─── Selected extract ───

Bug #44760 Cardinality is wrong on key in ndbcluster table
Submitted: 9 May 2009 9:06
Reporter: Bogdan Kecman Email Updates:
Status: Verified Impact on me:
None 
Category:MySQL Cluster: Cluster (NDB) storage engine Severity:S2 (Serious)
Version:mysql-5.1-telco-6.3 OS:Any
Assigned to: Assigned Account CPU Architecture:Any
Triage: Triaged: D2 (Serious) / R6 (Needs Assessment) / E6 (Needs Assessment)

[9 May 2009 9:06] Bogdan Kecman
Description:
Cardinality is wrong on the NDBCLUSTER table.

mysql> select distinct(a) from t1;
+------+
| a    |
+------+
|    1 | 
|    3 | 
|    2 | 
+------+
3 rows in set (0.09 sec)

mysql> select distinct(a) from t2;
+------+
| a    |
+------+
|    1 | 
|    2 | 
|    3 | 
+------+
3 rows in set (0.02 sec)

mysql> 

mysql> select distinct(b) from t1;
+------+
| b    |
+------+
| XXX  | 
| YYY  | 
+------+
2 rows in set (0.11 sec)

mysql> select distinct(b) from t2;
+------+
| b    |
+------+
| XXX  | 
| YYY  | 
+------+
2 rows in set (0.00 sec)

mysql> analyze table t1;
+------------+---------+----------+----------+
| Table      | Op      | Msg_type | Msg_text |
+------------+---------+----------+----------+
| TEST_DB.t1 | analyze | status   | OK       | 
+------------+---------+----------+----------+
1 row in set (0.00 sec)

mysql> analyze table t2;
+------------+---------+----------+----------+
| Table      | Op      | Msg_type | Msg_text |
+------------+---------+----------+----------+
| TEST_DB.t2 | analyze | status   | OK       | 
+------------+---------+----------+----------+
1 row in set (0.02 sec)

mysql> optimize table t1;
+------------+----------+----------+----------+
| Table      | Op       | Msg_type | Msg_text |
+------------+----------+----------+----------+
| TEST_DB.t1 | optimize | status   | OK       | 
+------------+----------+----------+----------+
1 row in set (0.00 sec)

mysql> optimize table t2;
+------------+----------+----------+----------+
| Table      | Op       | Msg_type | Msg_text |
+------------+----------+----------+----------+
| TEST_DB.t2 | optimize | status   | OK       | 
+------------+----------+----------+----------+
1 row in set (0.01 sec)

─── Data segment ───

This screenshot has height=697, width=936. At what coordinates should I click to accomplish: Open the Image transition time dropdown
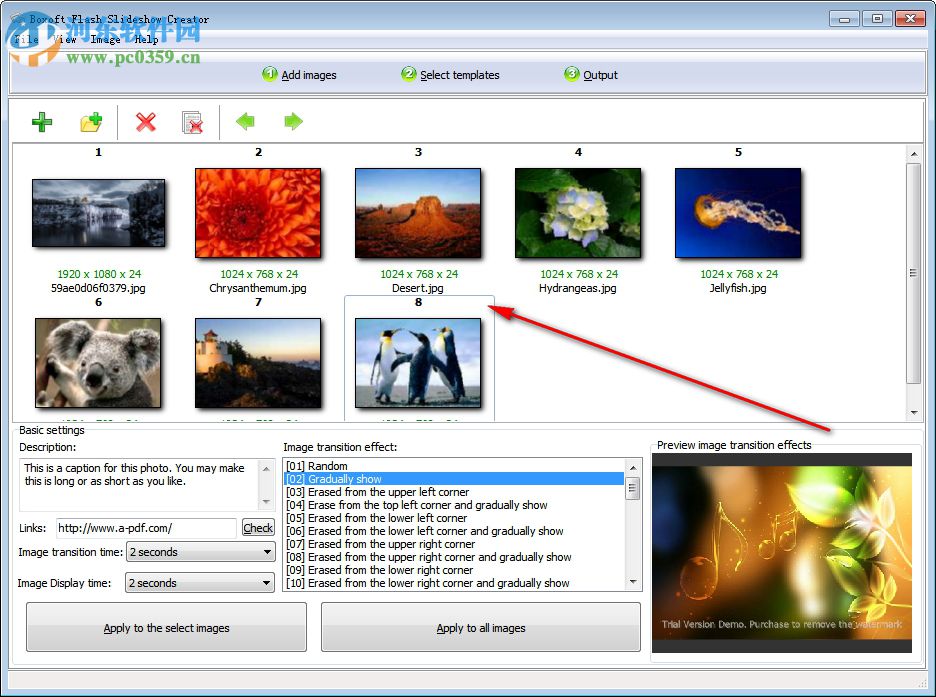(199, 552)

───

▸ Prompt A
Translate this sentence from the bug report into Spanish: "Cardinality is wrong on the NDBCLUSTER table."
▸ Prompt B
What severity does the bug report list?
▸ Prompt C
Retype the part of the bug report that begins at the words "Version:mysql-5.1-telco-6.3 OS:Any" and stops after "E6 (Needs Assessment)".

▸ Written reply A
La cardinalidad es incorrecta en la tabla NDBCLUSTER.

▸ Written reply B
S2 (Serious)

▸ Written reply C
Version:mysql-5.1-telco-6.3 OS:Any
Assigned to: Assigned Account CPU Architecture:Any
Triage: Triaged: D2 (Serious) / R6 (Needs Assessment) / E6 (Needs Assessment)